Abdullah Al-Garni

Personal information
- Date of birth: 18 February 1987 (age 38)
- Place of birth: Sabt Alalaya, Asir Province, Saudi Arabia
- Height: 5 ft 11 in (1.80 m)
- Position(s): Central Defender

Youth career
- –: Al-Zayton

Senior career*
- Years: Team / Apps / (Gls)
- 2007–2008: Al-Zayton
- 2008–2009: Abha / 13 / (0)
- 2009–2010: Al Nassr / 19 / (2)
- 2008–2009: Al-Qadisiyah FC / 3 / (0)
- 2009–2010: Al-Fateh SC / 0 / (0)
- 2008–2009: Al-Khaleej

= Abdullah Al-Garni =

Saudi Arabian footballer (born 1987)

Abdullah Al-Garni (Arabic: عبد الله القرني; born 18 February 1987) is a Saudi Arabian footballer. He currently plays as a defender for Al-Nassr in the Saudi Professional League.

==Early club career==
Al-Garni joined his birthplace football club Al-Zaytoon FC in Sabt Alalaya town. He first played as a defensive midfielder. At this time his team was competing the Saudi Arabian 3rd division league. After a while he decided to leave his hometown to complete his education in Aramco Institute.
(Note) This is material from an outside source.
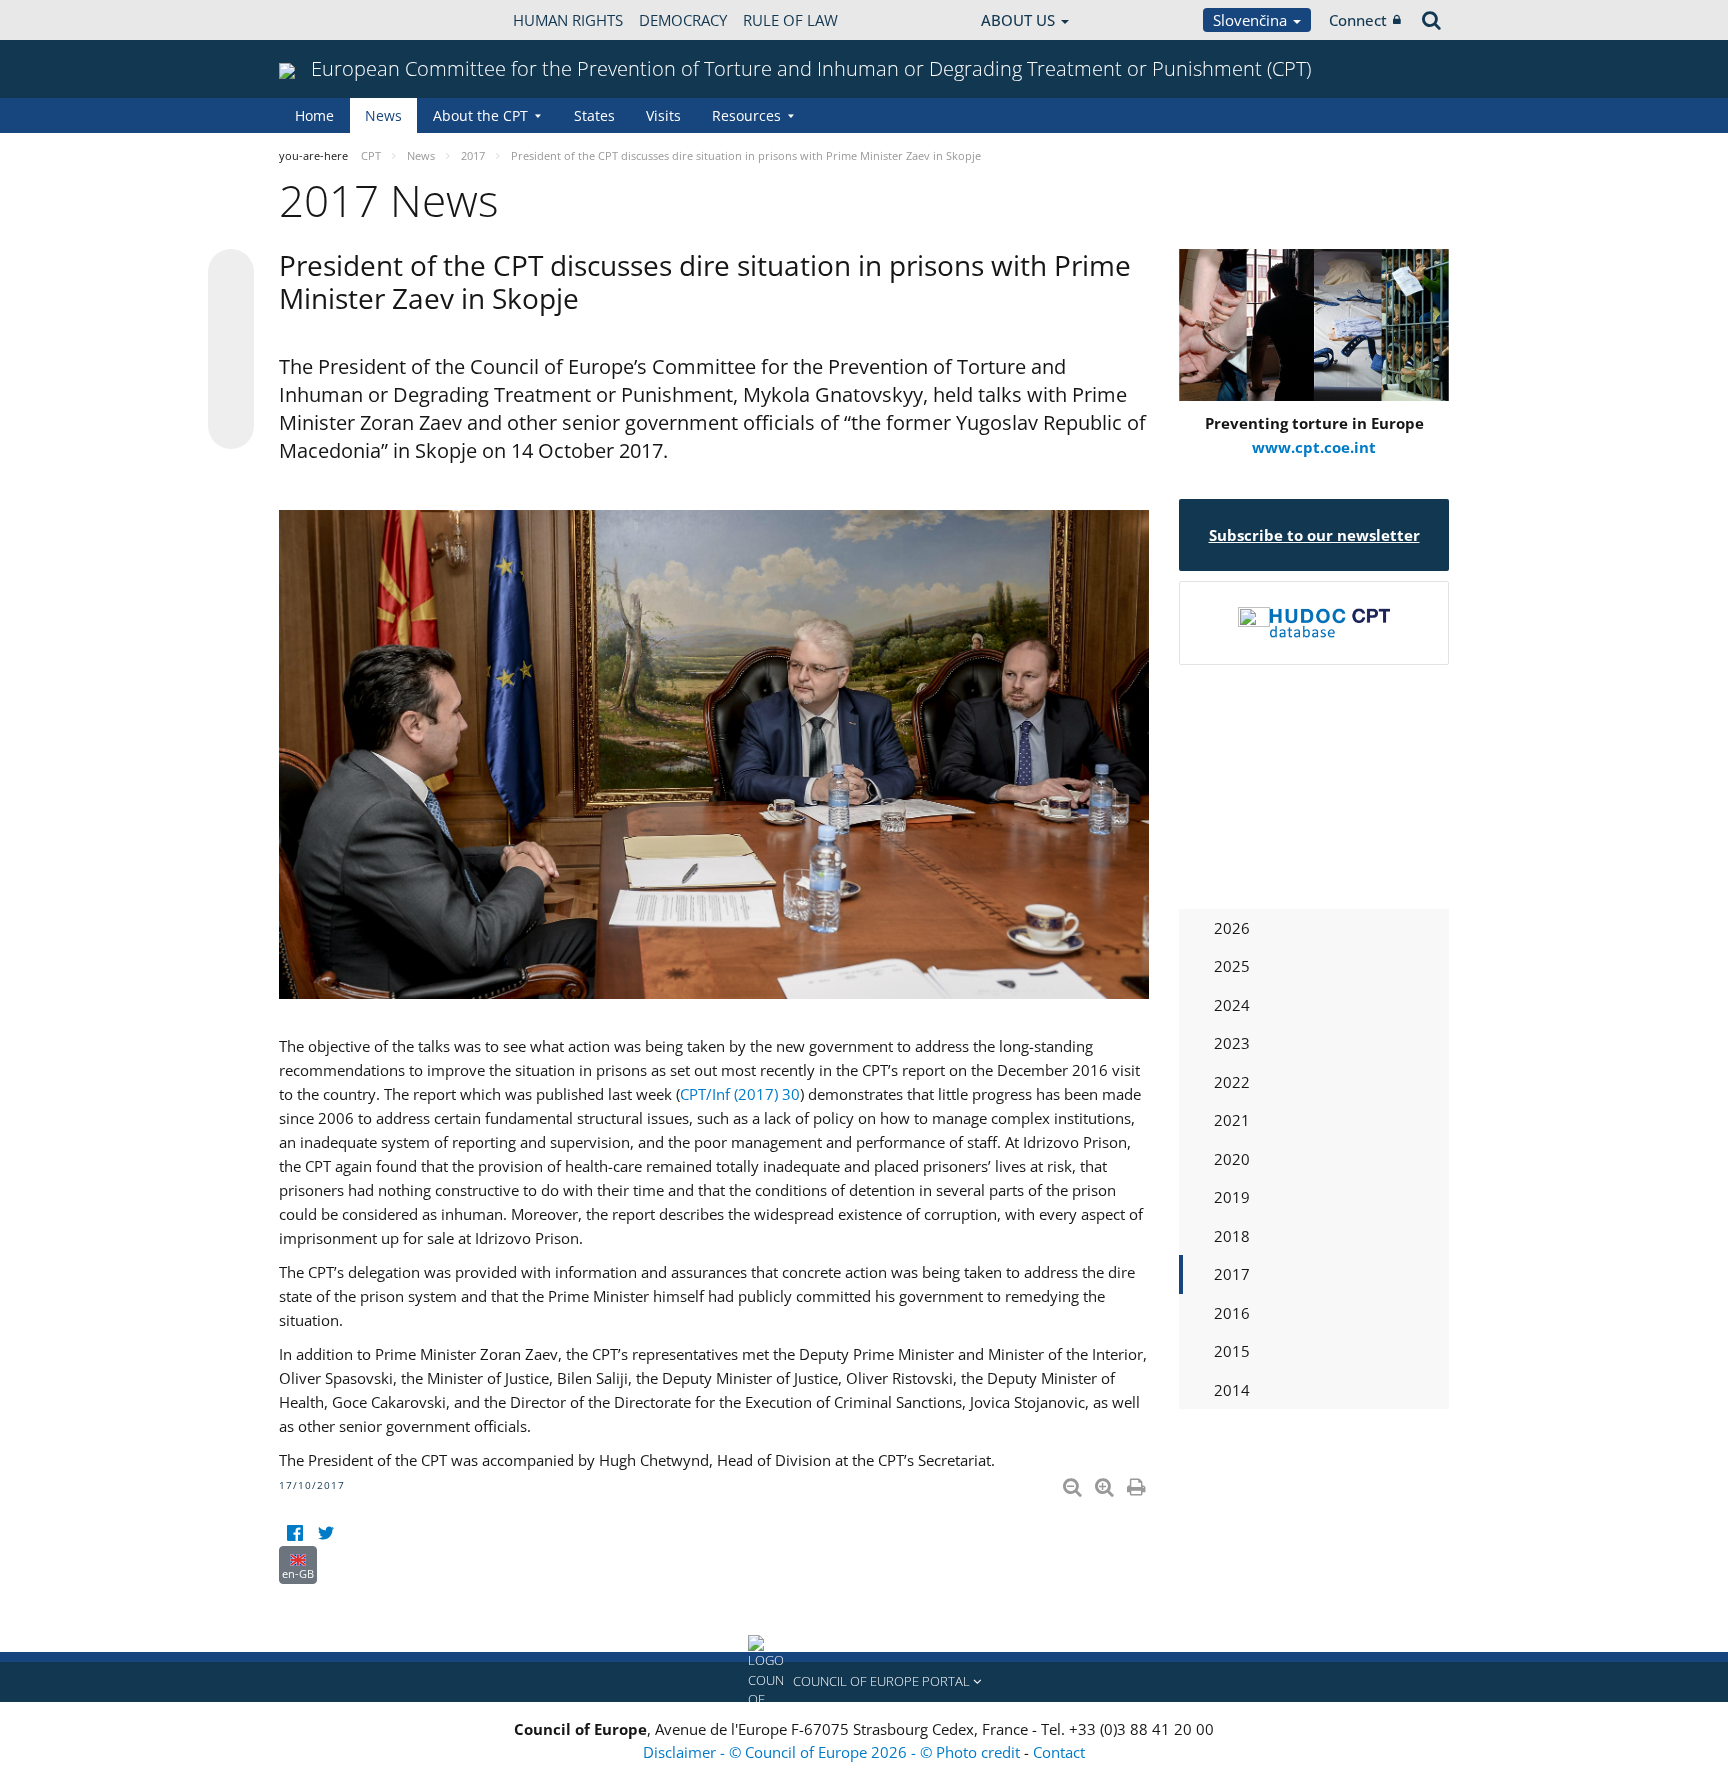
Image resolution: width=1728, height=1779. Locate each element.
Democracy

He was playing football non-professionally with colleagues in Aramco football team.

==Abha 2008/2009==
After Abha's promotion to the Saudi Professional League, Al-Garni went back to get closer to his hometown and signed a one-year contract with Abha. That is when he first played as a central defender under a supervision of the technical manager Mahdi Al-Ragdi. He made his debut with Abha against Al-Ittihad in the sixth round of the Saudi Professional League 2008–09. Since then, Al-Garni continued in Abha's line-up squad until ending the season with relegation to the Saudi First Division League.

==Al-Nassr 2009/2010==
As the previous technical manager, Edgardo Bauza, was looking for young defenders. He scouted Al-Garni and requested the youngster's service from Abha. Al-Nassr management signed, after a dramatic transfer, a five-year contract with Al-Garni, together with his Abha teammate Khaled Al-Zylaeei, starting from 15 July 2009

Al-Garni participated in a preparatory training camp in Barcelona, Spain, with the new Uruguayan manager, Jorge da Silva. However, Al-Garni was deemed not yet mature enough to assume the reserve position for his team. He played a couple of matches with Al-Nassr U-23 team, which is considered to be team B in some countries, where he scored the first goal with Al-Nassr against Al Shabab. In the ninth round of the Saudi Professional League, Al-Nassr played the worst 45 minutes against Al-Ahli from Jeddah when they received three goals ending the first half 3-0 for Al-Ahli. Al-Garni joined as a substitute at the beginning of the second half and Al-Nassr succeed to get to end up the tough match with a big draw 3-3. Since then, he kept his position in the team until the end of the season.

==International career==
Al-Garni called up for the Saudi Arabia national team for the first time at the end of the season 2009–10 He suffered a knee injury during the training camp which was in Austria. He could not make his debut for the national team yet.